Reading passage —
-----

On February 23, 2026, Algorhythm Holdings, Inc. (the “Company”) entered into an amended and restated employment agreement (the “Agreement”) with Gary Atkinson, the Company’s Chief Executive Officer. The Agreement supersedes and replaces that certain employment agreement entered into with Mr. Atkinson on April 22, 2022. The Agreement is for a term of three years with automatic renewals for successive one-year terms, unless either party provides at least 90 days’ notice of its intention not to extend.
As compensation for his service as Chief Executive Officer of the Company, Mr. Atkinson will receive: (1) a base salary of $360,000 per annum (the “Base Salary”) and commensurate benefits; (2) the right to earn an annual bonus (the “Annual Bonus”) of up to fifty percent (50%) of the Base Salary, of which amount fifty percent (50%) will be subject to his continued employment with the Company and the remaining fifty percent (50%) will be subject to the satisfaction of certain performance objectives; (3) the right to participate in the Company’s 2022 Equity Incentive Plan (the “2022 Plan”), or any successor plan; and (4) the right to receive a bonus if, and each time, a Change of Control (as defined in the Agreement) occurs during the term of his employment in a lump sum payment equal to the Base Salary and Annual Bonus for the year in which the Change of Control occurs.
Pursuant to the terms of the Agreement, on February 23, 2026, the Company granted Mr. Atkinson a stock option to purchase 740,597 shares of the Company’s common stock, par value $0.01 per share (the “Common Stock”), under the 2022 Plan (the “Stock Option”). The Stock Option has an exercise price per share of $1.84, which was the closing price of the Company’s Common Stock on the Nasdaq Stock Market on February 23, 2026, and will vest and become exercisable in equal quarterly installments over a period of four (4) years commencing on February 23, 2026 (the “Effective Date”). In the event that the shares of Common Stock underlying the Stock Option have not been registered for sale under the Registration Statement on Form S-8, File Number 333-268106, filed by the Company with the Securities and Exchange Commission (the “SEC”) on November 1, 2022 (the “Registration Statement”), the Company agreed that, on or prior to the first anniversary of the Effective Date, it will amend the Registration Statement and take such other action as may be necessary to register such shares of Common Stock for sale by Mr. Atkinson, under the Registration Statement or otherwise.

-----

Available data —
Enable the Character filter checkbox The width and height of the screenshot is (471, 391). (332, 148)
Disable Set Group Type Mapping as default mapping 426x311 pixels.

-----

Problem 1 — Can you translate this sentence from the passage on the employment agreement into Spanish: "The Agreement supersedes and replaces that certain employment agreement entered into with Mr. Atkinson on April 22, 2022."
Problem 2 — According to the passage on the employment agreement, how many shares of Common Stock can Mr. Atkinson purchase under the Stock Option?
Problem 3 — Why, according to the passage on the employment agreement, is the Stock Option's exercise price set at $1.84 per share?

Task response 1 — El Acuerdo sustituye y reemplaza aquel contrato de trabajo celebrado con el Sr. Atkinson el 22 de abril de 2022.

Task response 2 — 740,597 shares.

Task response 3 — $1.84 was the closing price of the Company's Common Stock on the Nasdaq Stock Market on February 23, 2026, the day the option was granted.